Des condamnations et un rappel de la loi
Dans l’affaire de Bagnols-sur-Cèze, le tribunal correctionnel a condamné le père à 1 000 euros d’amende avec sursis et la mère à 700 euros d’amende avec sursis.

La loi française est claire sur le sujet : la consommation ou la manipulation de toute substance psychoactive illicite — cannabis, cocaïne, ecstasy ou autre — constitue un délit passible d’un an d’emprisonnement et de 3 750 euros d’amende.
Des alternatives existent pour les personnes dépendantes. Comme le rappelle le site santepubliquefrance.fr, « la loi française propose également des alternatives thérapeutiques comme mesures sanitaires de lutte contre la toxicomanie ». Un accompagnement médical et humain est conseillé pour toute forme d’addiction.

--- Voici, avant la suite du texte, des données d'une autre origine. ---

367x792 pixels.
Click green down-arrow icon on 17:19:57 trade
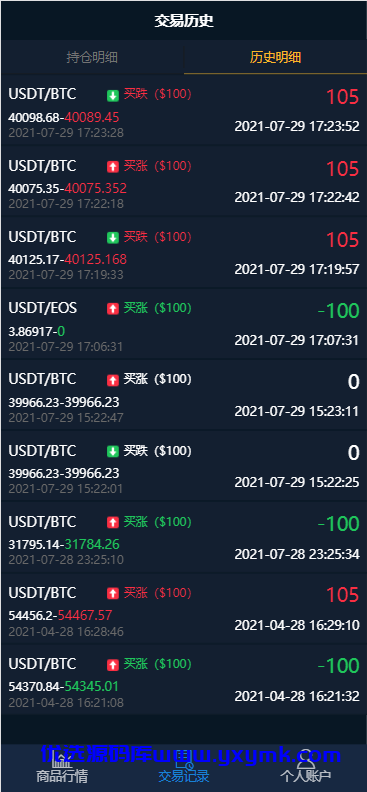click(x=113, y=237)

Ces deux affaires survenues dans le Gard, à cinq ans d’intervalle, rappellent avec force que la consommation de stupéfiants au domicile familial peut avoir des conséquences mortelles pour les enfants en bas âge. Au-delà des sanctions pénales encourues, elles soulèvent la question de la prévention et de l’accompagnement des parents dépendants, pour protéger en priorité les plus vulnérables.